Dan tempat tinggal kami yang dulu, Surabaya. Sekarang sudah melepaskan diri dari pulau Jawa, serupa titik kecil di peta. Sebabnya adalah lumpur di Sidoarjo tidak kunjung surut juga. Tanggung-tanggul semakin tinggi, semakin lebar, mengusir warga pelan tapi pasti. Lumpur sudah bercampur dengan air sungai, air laut, merubah warna air menjadi serupa susu coklat. Kami kebingungan mencari air bersih dan aman, maka banyak ilmuwan didatangkan, meneliti dan berusaha menciptakan alat yang mampu membuat air bersih mengalir di setiap rumah. Ilmuwan-ilmuwan itu juga saudara sebangsa kami, yang memilih melanjutkan pendidikan di luar negeri, menetap di sana, memperoleh identitas baru sebagai warga negara asing.
Di tengah-tengah sana, orang masih meributkan soal kepala negara, seolah-olah semua yang terjadi sekarang adalah salah presiden. Dari dulu aku rasa, soal siapa yang memimpin selalu menimbulkan pro-kontra, sejak jaman kerajaan pertama berdiri, mungkin juga sejak manusia pertama kali turun ke bumi. Sebab sifat alamiah manusia adalah ingin menjadi pemimpin, tanpa ingin dipimpin, tanpa ingin diperintah.

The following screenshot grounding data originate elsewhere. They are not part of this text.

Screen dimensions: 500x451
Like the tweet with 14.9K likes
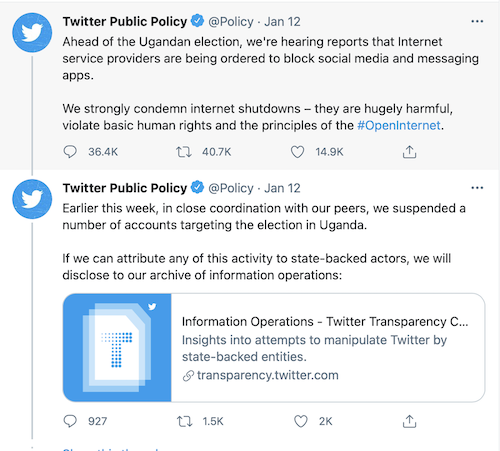pyautogui.click(x=297, y=152)
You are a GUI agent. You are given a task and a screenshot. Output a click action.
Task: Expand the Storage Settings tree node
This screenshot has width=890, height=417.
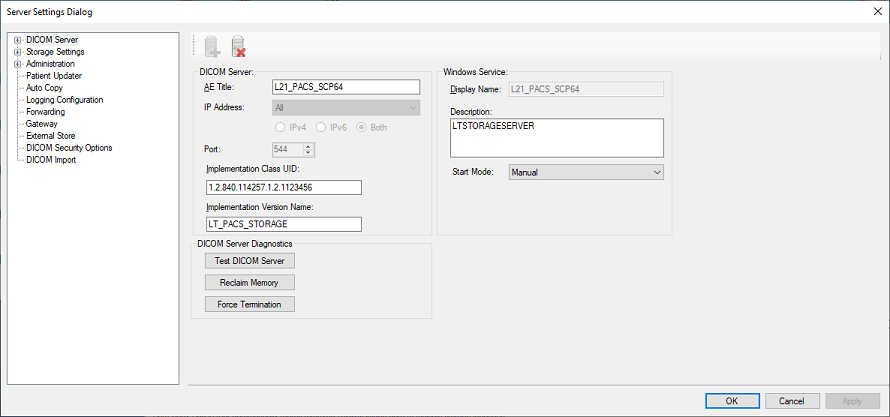(18, 52)
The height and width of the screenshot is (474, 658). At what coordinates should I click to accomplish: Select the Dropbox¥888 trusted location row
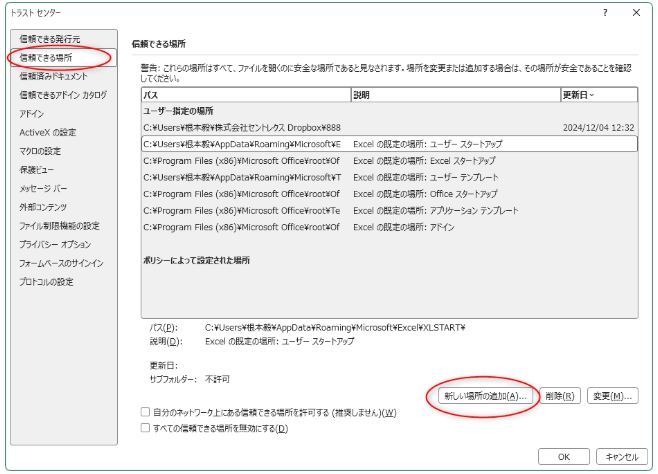point(389,128)
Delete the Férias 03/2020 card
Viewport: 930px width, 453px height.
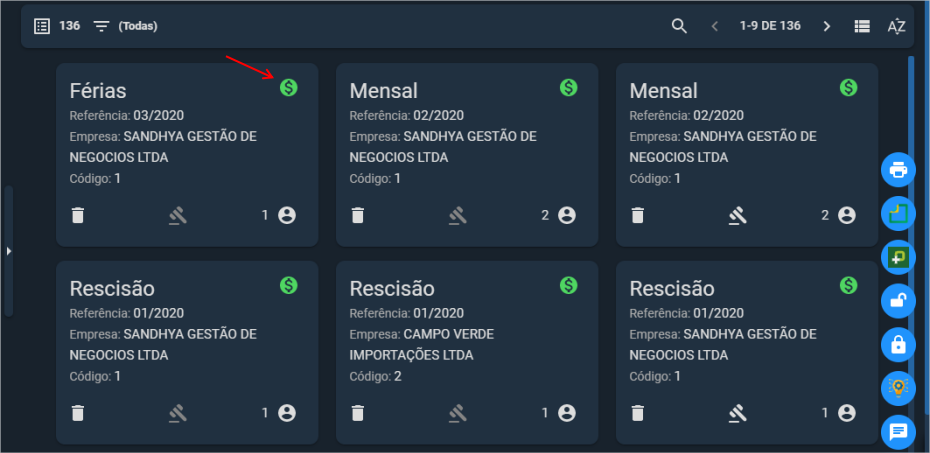click(x=78, y=215)
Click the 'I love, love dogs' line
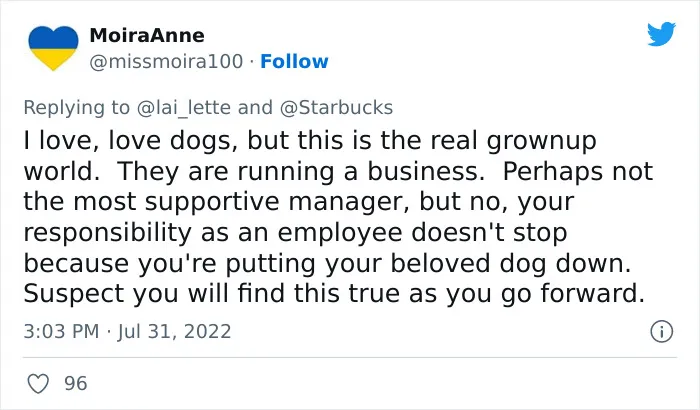Image resolution: width=700 pixels, height=410 pixels. [310, 140]
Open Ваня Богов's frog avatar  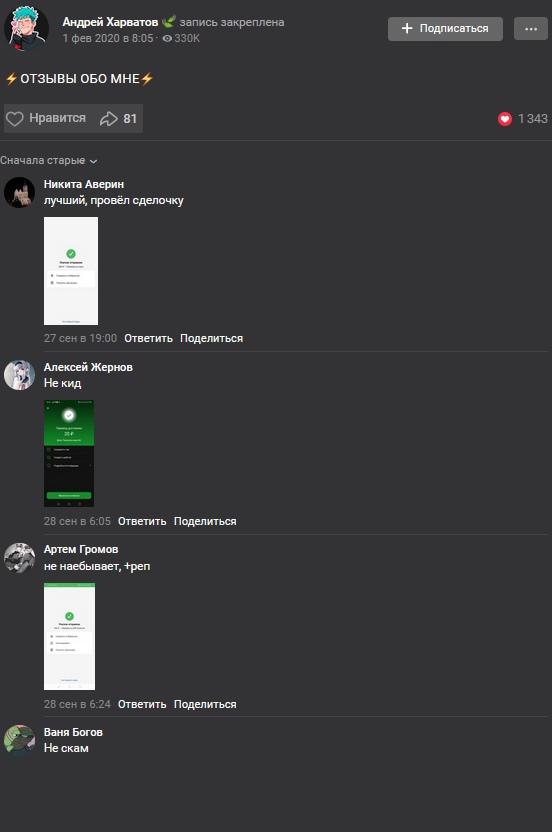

Warna biru-hijau di tanah air kami semakin menipis, beberapa dari kami membentuk persekutuan, bergerak ke arah timur. Berhadapan dengan penduduk asli, mereka saling mengangkat senjata, saling menumpahkan darah, untuk memperebutkan lahan hijau, serta langit biru cerah. Banyak yang ingin memisahkan diri dari tanah air tercinta. Bukan karena hasutan dari negara-negara maju, sebab negara-negara maju sedang sibuk memikirkan cara membekukas es di kutub bumi, agar air laut tidak naik semakin tinggi dan melenyapkan kepulauan kecil yang semakin berkurang jumlahnya.
Kepala negara kami sudah kehabisan cara untuk mendatangkan produk ikan, sayur, buah dan makanan impor lain. Saling berebut dengan negara lain, sebab kekacauan, wabah dan kerusakan bukan hanya terjadi di sini. Lahan kami sudah tidak produktif lagi, orang-orang kaya berlindung di antara dinding bangunan apartemen yang kokoh dan menjulang semakin tinggi. Mereka membayar berapapun untuk satu kilogram beras, satu ikat bayam, satu kaleng ikan. Sementara orang-orang yang tidak cukup kaya, menjerit-jerit di depan istana presiden, semakin hari semakin banyak jumlahnya. Subsidi untuk apa pun sudah dihapuskan, hutang negara bukan lagi mejerat leher bangsa ini, tetapi sudah di depan lubang hidung, bangsa kami sudah megap-megap, susah bernapas.
Aku dan lebih dari dua ratus orang lainnya saat ini sedang berada di atas kapal. Aku menulis ini di bawah bendera merah putih yang kami kibarkan saat upacara kemarin siang. Bertahan hidup dengan roti kering, ikan asin, juga air asin. Entah bagaimana yang terjadi dengan manusia seratus tahun lagi, mungkin mereka akan memangsa sesamanya, sebab bumi sudah tidak mampu lagi meghasilkan apa-apa kecuali kekacauan, ketakutan. Hingga manusia terakhir akan mati sendirian, mati sebab sudah tidak ada yang bisa dimangsa. Manusia adalah predator paling mengerikan dan mematikan. Manusia adalah makhluk pintar dan bodoh sekaligus, yang menjajah diri mereka dengan penemuannya sendiri.
Ibuku bermata hijau-biru, bermata laut, juga hutan. Dia masih memiliki warna putih pada tulangnya, merah pada darahnya. Ibuku, Hara, yang berarti unsur pembangun. Hara, Ibu Pertiwiku, tanah airku. Dia ibu kita, yang selalu mencintai anak-anaknya, sudah cukup cintakah kita kepadanya?